- [Work request] Reproduce the listing exactly, please, with every line intact.
**********
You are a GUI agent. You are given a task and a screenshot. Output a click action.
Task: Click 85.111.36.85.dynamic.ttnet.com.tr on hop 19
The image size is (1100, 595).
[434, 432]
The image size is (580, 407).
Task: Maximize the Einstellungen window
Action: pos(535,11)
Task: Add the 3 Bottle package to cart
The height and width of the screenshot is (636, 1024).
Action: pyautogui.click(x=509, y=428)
**********
- [Written response]
You are a GUI agent. You are given a task and a screenshot. Output a click action.
Task: Click 85.111.36.85.dynamic.ttnet.com.tr on hop 19
The image size is (1100, 595).
[434, 432]
The image size is (580, 407).
Task: Maximize the Einstellungen window
Action: pos(535,11)
Task: Add the 3 Bottle package to cart
The height and width of the screenshot is (636, 1024).
Action: pyautogui.click(x=509, y=428)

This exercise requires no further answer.